You don't even have to be exercising outside to work up a sweat.  Just stepping outside for any length of time can cause you to sweat.  But even with this heat and humidity die hard runners still hit the pavement.

"I just do it and try to avoid the sun by just going in the shade," says Luis Gonzalez.

Luis Gonzalez is one of those people and even he had a scare at one point.

"All I remember is I was running and I passed out.  I got taken to the hospital because I was really dehydrated," says Gonzalez.

So now he makes sure to drink water before, during and after his routine.  Dr. Saumil Oza, the head of Cardiology at St Vincent's Healthcare, says hydration is imperative.

"As the body begins to sweat, you not only lose water but electrolytes and imbalance in the electrolytes and less fluid in your body causes your body to begin to cramp up. You get cramps in your legs and arms and abdomen these are called heat cramps," says Oza.

If you don't drink water and cool down it can develop into heat exhaustion or heat stroke, which is deadly.  Dr. Oza says it's important to understand what happens to your body when you work out.

"When you exercise several things happen to your body let's start with the heart. The heart starts to beat more rapidly and contract more vigorously in order to get more blood flow to your organs your muscles need a lot more blood flow to them for example when you're running," says Oza.

Dr. Oza says during this process the blood flow to other non-vital organs start to decrease.  Also your lungs need more oxygen, that's why you breathe more deeply and faster.  Your blood vessels start to expand and that's why some people get flush.  The heat itself adds even more stress to the body.

"People with coronary artery disease or blockages in the arteries tend to have more complications due to heat and exercise. People with previous heart disorders, heart arrhythmia, also tend to have those sorts of problems so you definitely have to consult with your physician before you start an exercise regimen if you have those types of heart problems," says Oza.

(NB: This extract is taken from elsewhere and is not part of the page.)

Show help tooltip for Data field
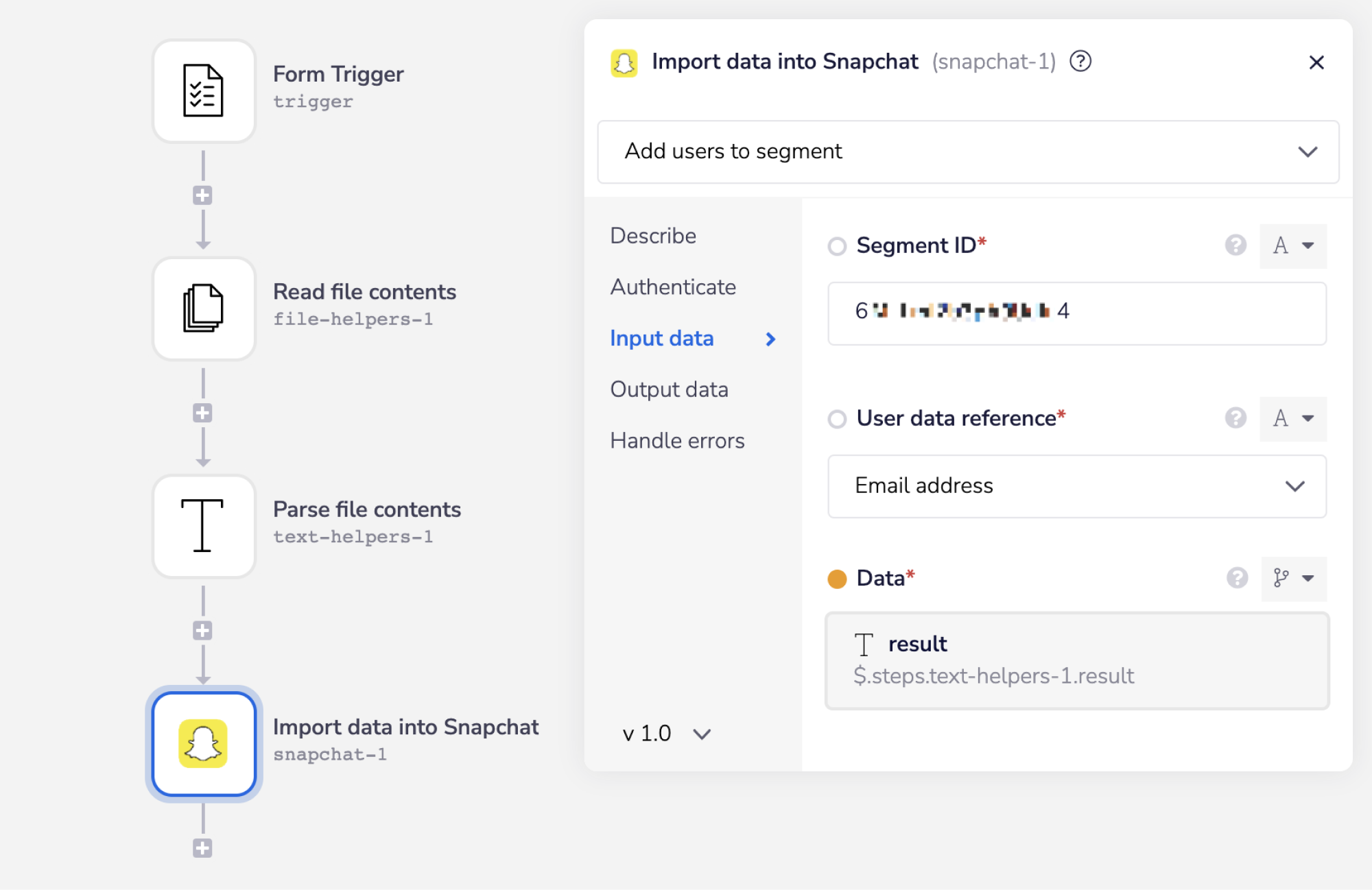This screenshot has height=890, width=1372. [1237, 578]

Dr. Oza also said some heart medications make it harder for your body to cool down.  For example, beta-blockers slow your heartbeat, which makes it more difficult to regulate heat exchange throughout the body.  People on diuretics are more susceptible to dehydration.  Other medications to watch out for are ace receptor blockers, ace inhibitors and calcium channel blockers. With that said, you should always take your medicine, but it's important to know exactly how it affects your ability to handle the summer weather.